▶ **Aim of the exercise**: Copy the data verbatim and leave out every picture.

:: Material supplied ::

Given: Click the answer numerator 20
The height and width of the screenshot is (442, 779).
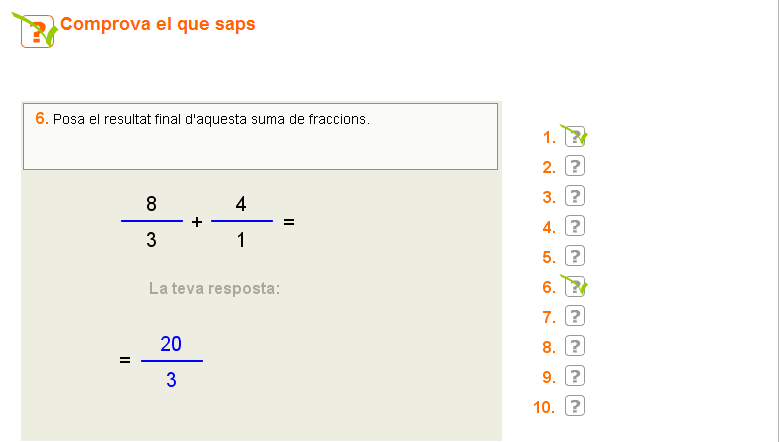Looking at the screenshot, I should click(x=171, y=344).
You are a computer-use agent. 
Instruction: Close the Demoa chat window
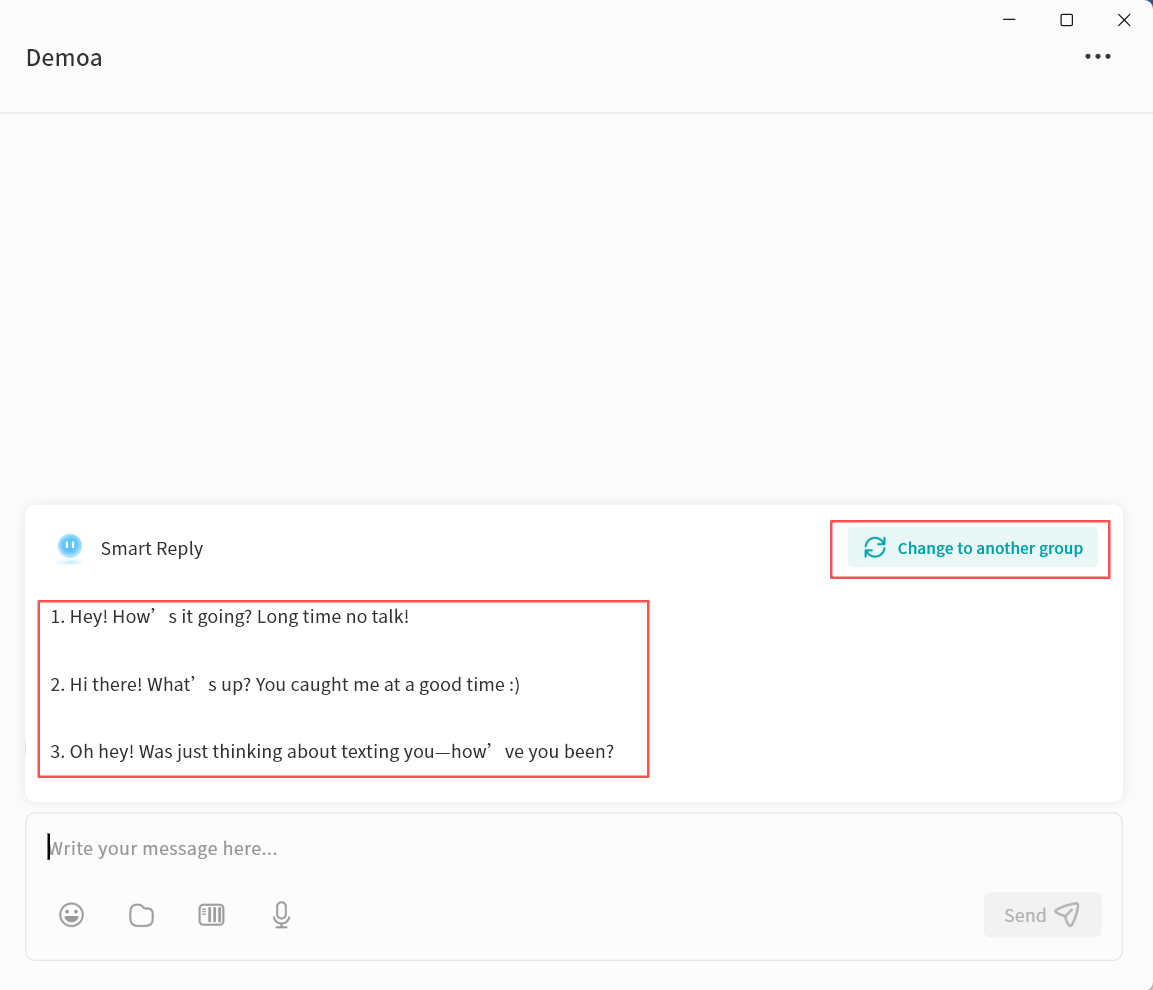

:::

▶ **Final answer**:
Given: Click the answer numerator 20
The height and width of the screenshot is (442, 779).
Looking at the screenshot, I should click(x=171, y=344).
You are a computer-use agent. 
Instruction: Close the Demoa chat window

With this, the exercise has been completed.